GIVEN TASK. In the lines below, starting with the one that contains "You are a GUI" and going on through the one that contains "[x=84, y=170]", swap every "screenshot" for "page image" and write those lines out again with nothing else changed. Leave the pictures out.

SUPPLIED MATERIAL.
***

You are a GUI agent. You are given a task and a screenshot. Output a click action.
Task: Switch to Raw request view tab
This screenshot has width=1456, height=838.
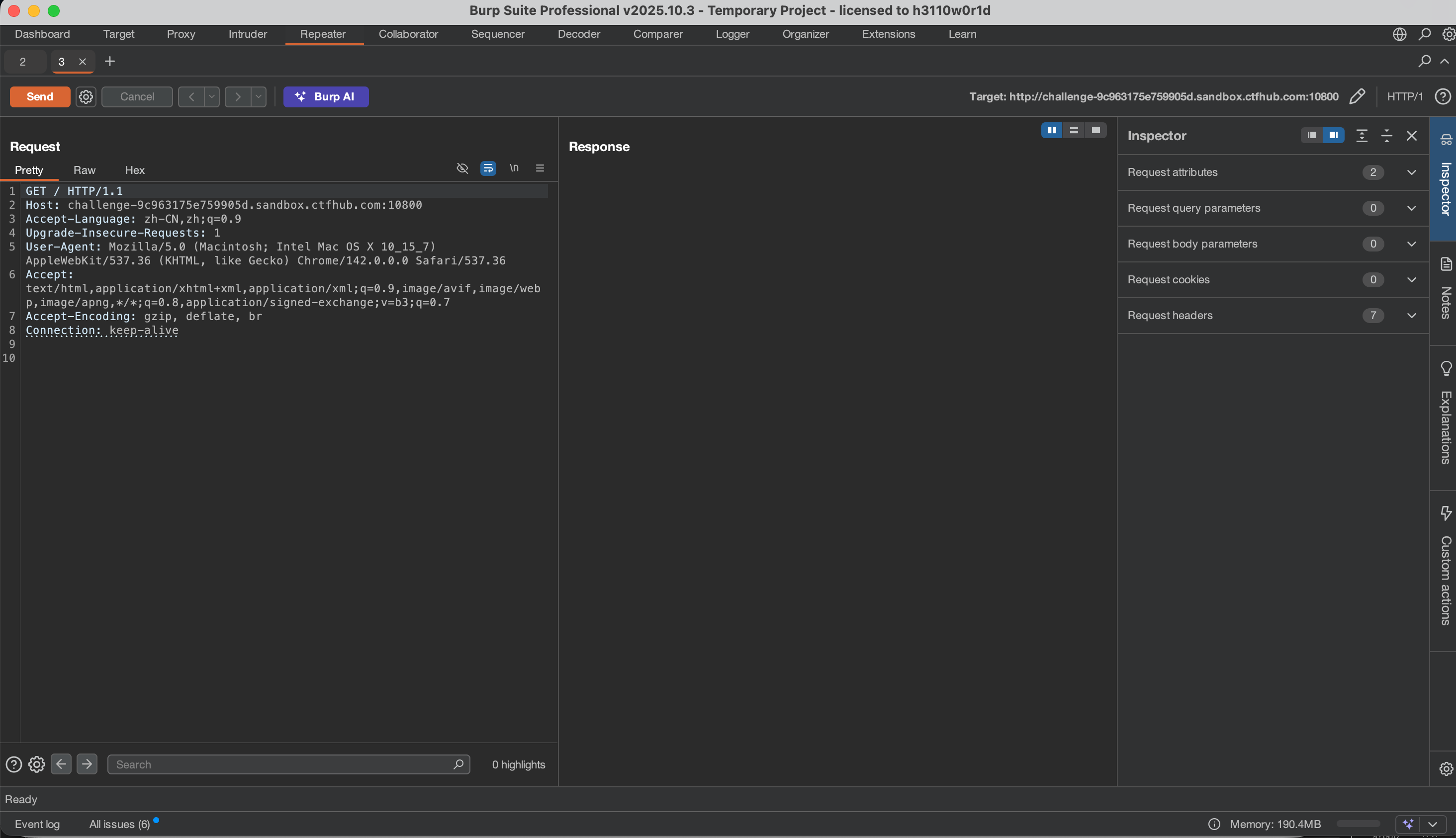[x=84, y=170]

***

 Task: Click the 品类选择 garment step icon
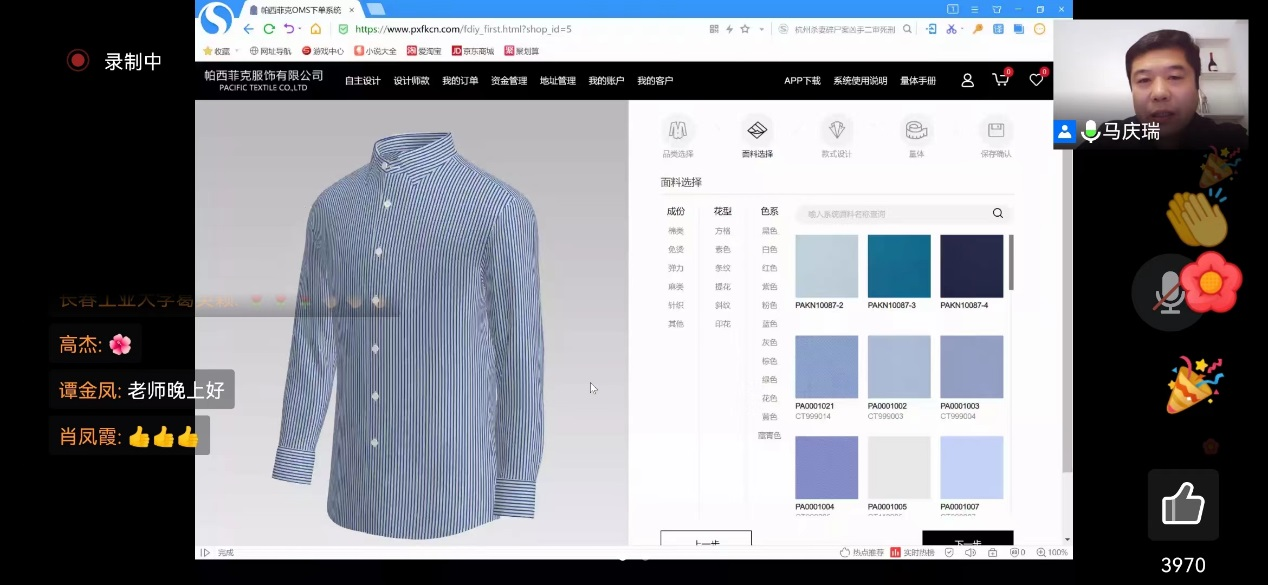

***

EXPECTED ANSWER.
You are a GUI agent. You are given a task and a page image. Output a click action.
Task: Switch to Raw request view tab
This page image has width=1456, height=838.
[x=84, y=170]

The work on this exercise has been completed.